How gratitude can help you forget about yourself.
“Humble pie son, remember to eat your humble pie.” -Mama Ross
I’ve been privileged to grow up in a home surrounded by love, support and humility. Humble beginnings are something I’m very familiar with as the first high school graduate in my family. As I approach forty years old I’m gaining more of an appreciation of how my mom and dad used our struggles to teach the lesson of gratitude.
There were lots of times as I kid I didn’t have lunch money (thanks to kind lunch aides I’d eventually eat) or was invited out and went with no money. My always present and thoughtful mother would tell me, “You can go, but remember to say thank you. Especially if someone feeds you.” Upon returning home she’d quiz me and say, “Did you say thank you? Are you sure?” It was annoying then, but little did I know she was instilling in me the importance of appreciation.
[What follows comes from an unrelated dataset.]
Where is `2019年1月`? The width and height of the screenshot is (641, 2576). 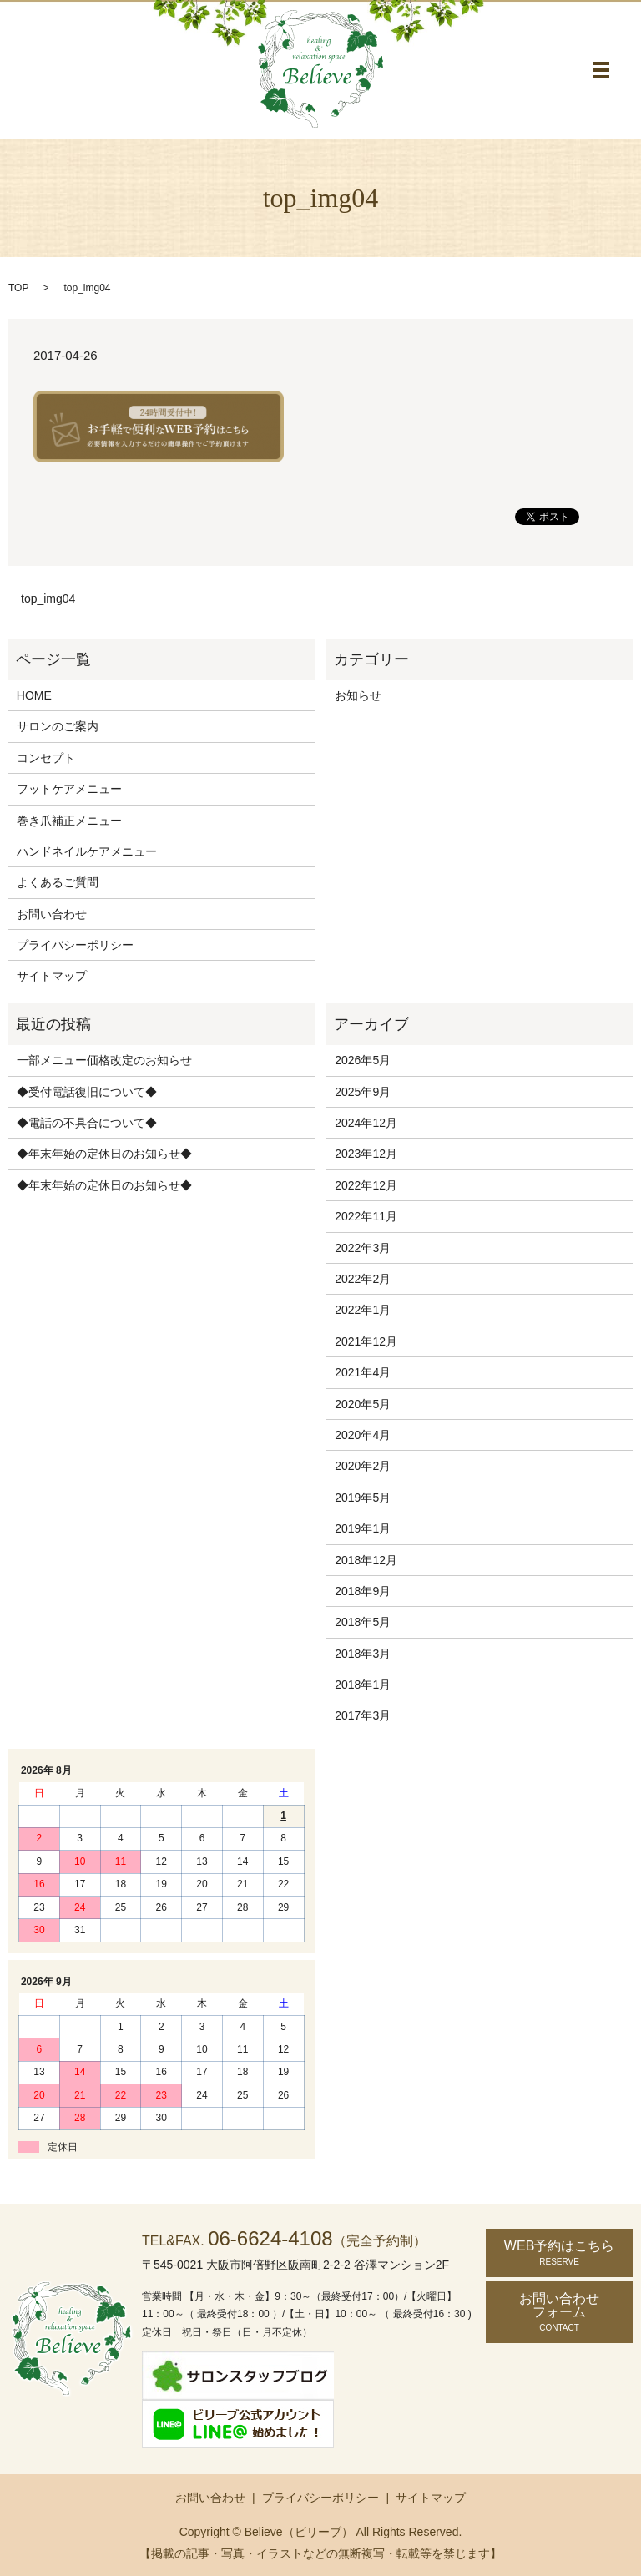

Our struggles as a family were inescapable whether it was no gas, no heat, a repossessed car or the occasional eviction. Through it all my mother would always sing and pray forcing us to be grateful for a situation that “could always be worse” according to her. It angered me mightily as a know it all teen, but it humbled me. My mother never let us feel sorry for ourselves; and always taught me to give away the little I had if someone ever needed it more.
I spend a lot of time with my parents now, so I get to hear stories of the struggle they went through raising my sister and I. A seventeen year old girl with a ninth month old baby meets an illiterate immigrant from South America and turns nothing into a little something. Six years later I came along into a family full of love, support and humility. Gratitude like everything starts in the home. There were no silver spoons growing up, but there was always gratitude.
I appreciate you for reading. Stay grateful.